There is a line in the sand coming up, a love-it-or-hate-it feeling that, I think, is embedded in our very souls. This goes far beyond nurture versus nature, red state versus blue. You either take a seat at the table, or you move on. I am talking, my friends, about mayonnaise.

I confess, I am a bonafide lover of mayo, and I jumped into this precipice long ago. Looking back, it almost didn't happen. The very first thing I remember making in the kitchen was a cheese and mayonnaise sandwich. It involved two pieces of white bread, a slice of American cheese, and a slather of something white that came in a jar and I'm sure was labeled salad dressing rather than mayo. Still, it was my creation, I was five, and I ate it with satisfaction. Pride can be a great friend in the kitchen.

Years passed and I steered myself further into the mayonnaise-loving part of the world. Summers were so yummy, with potato salads and pasta salads and tomato sandwiches with a dose of Hellman's eaten directly over the sink. A BLT without mayo? Next thing you'll say you eat your tater-tots without ketchup.

But as time went on, I also learned the consequences of mayonnaise. It's fatty as can be. One serving can undo all your other good food decisions in a week. It is, I'm only half sorry to say, that late-night phone call that you should just let ring. So, in more recent years, I've considered mayo a special treat. I rarely request it on sandwiches. I make salads with oils and vinegars rather than eggs and emulsions. I wait until I'm extra good, or extra hungover, to order that BLT.

That all changed last year when I met Japanese mayonnaise. Japan's version of the dressing contains rice vinegar instead of white vinegar, but that can't be the only difference. I'm convinced it must contain some dashi, fish broth, or a splash of ponzu, citrus-flavored soy sauce. Maybe it's just crack. I can't decide and don't care. I just can't get enough of the stuff. I'm not alone. I have a Japanese friend who lives in Seoul. When she visits Japan, she mails the stuff back by the case.

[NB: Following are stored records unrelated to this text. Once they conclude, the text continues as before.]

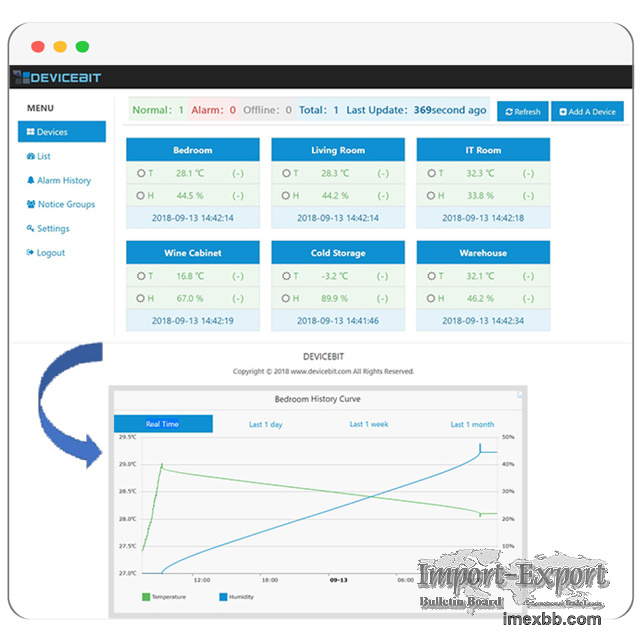This screenshot has width=640, height=640.
Task: Select the Bedroom temperature T radio button
Action: pos(141,173)
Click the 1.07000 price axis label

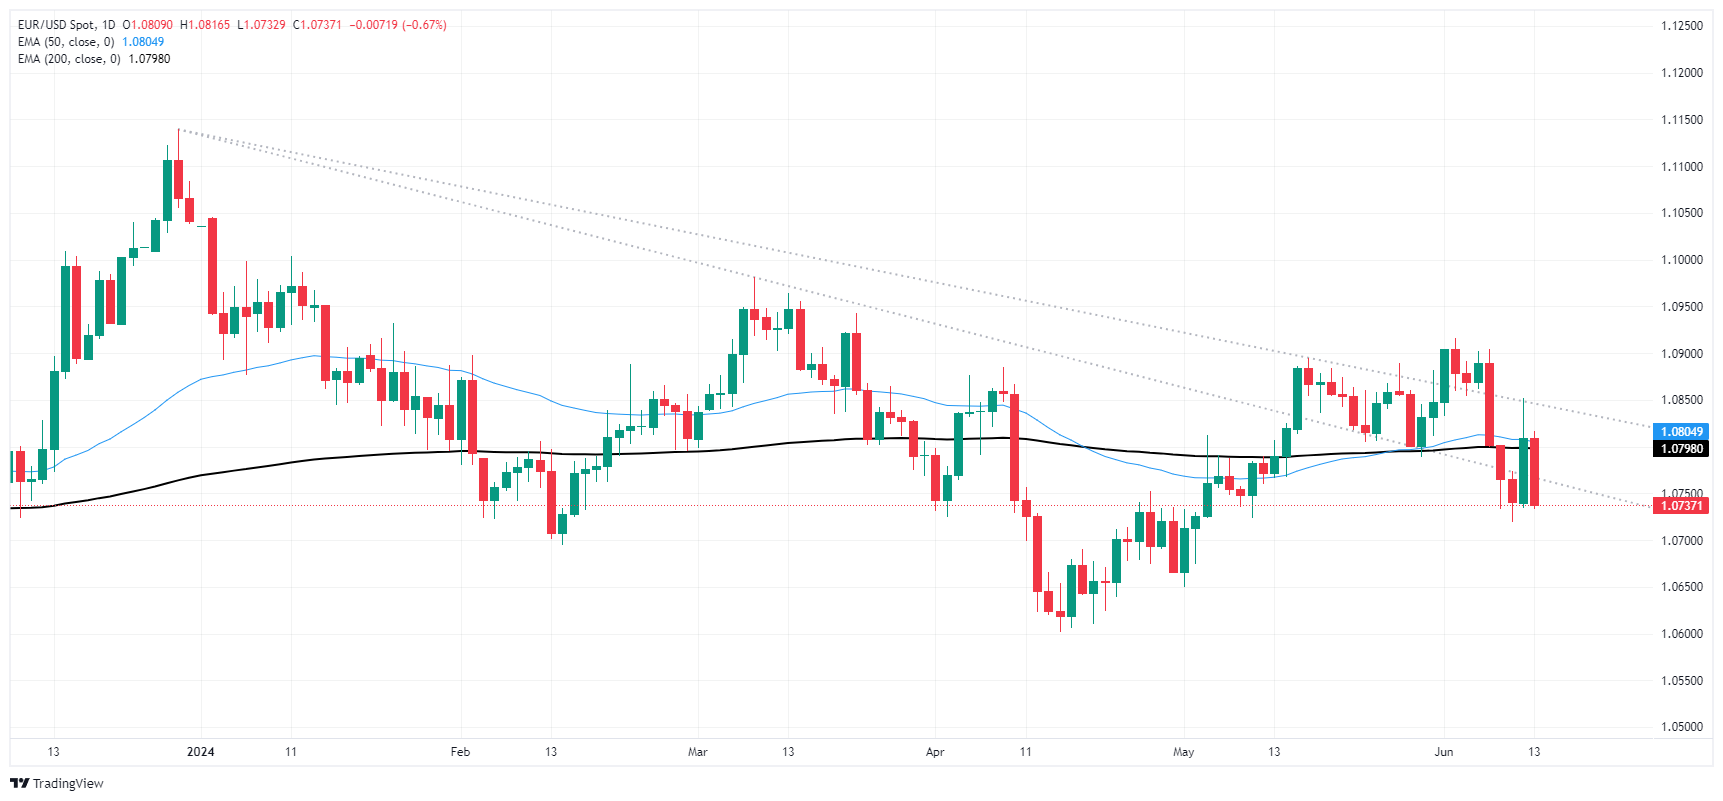[1681, 541]
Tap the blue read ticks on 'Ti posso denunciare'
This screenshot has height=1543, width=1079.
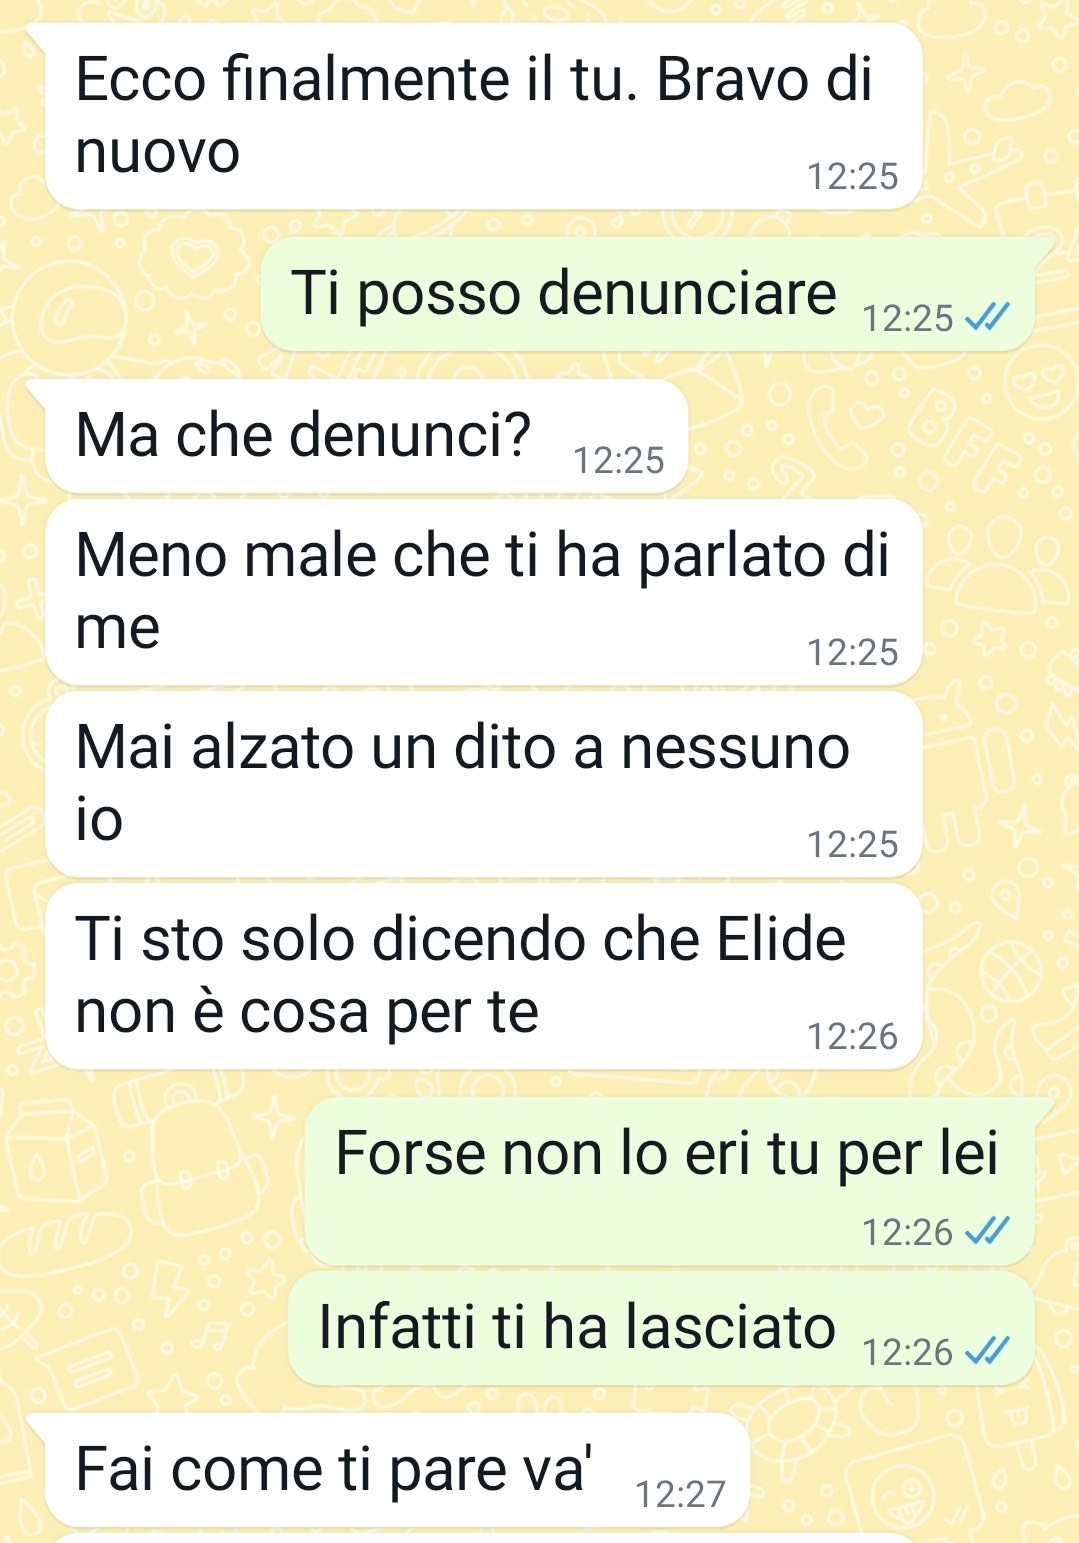tap(987, 317)
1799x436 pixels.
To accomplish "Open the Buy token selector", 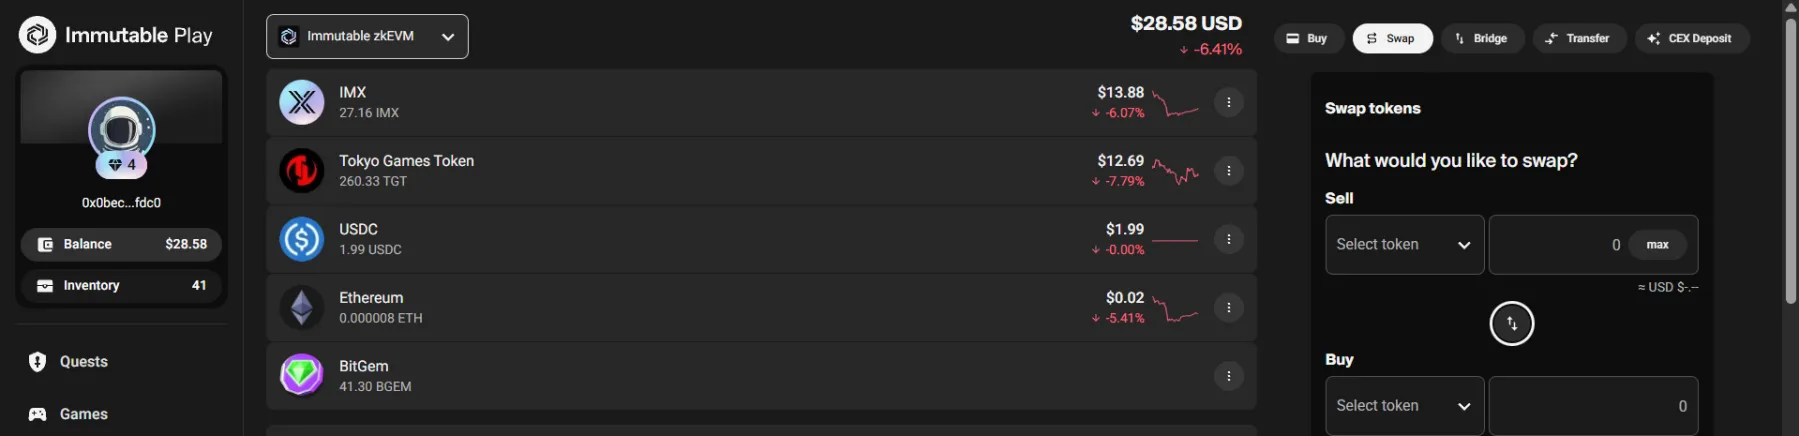I will tap(1404, 406).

I finally broke down last week and bought my own, Kewpie-brand bottle. I made an egg salad sandwich last week, with two boiled eggs and equals parts of Kewpie and Zataran's Cajun mustard, that made me swoon.

So I ask those of you on the other side of the debate to reconsider. I know, mayo has treated you unfairly. It's appeared unexpectedly in sandwiches, eyed you dreadfully from the other side of the barbecue rib platter. But, then, I also know that many of those same folks who hate mayonnaise also love a good, homemade Caesar salad dressing. I'm not saying that's a problem; I'm just saying that a little egg, oil and steady stirring can have so many more possibilities than that American stuff that comes in a jar. Plus, you'll get to enjoy it for 100 years. How can you argue with that?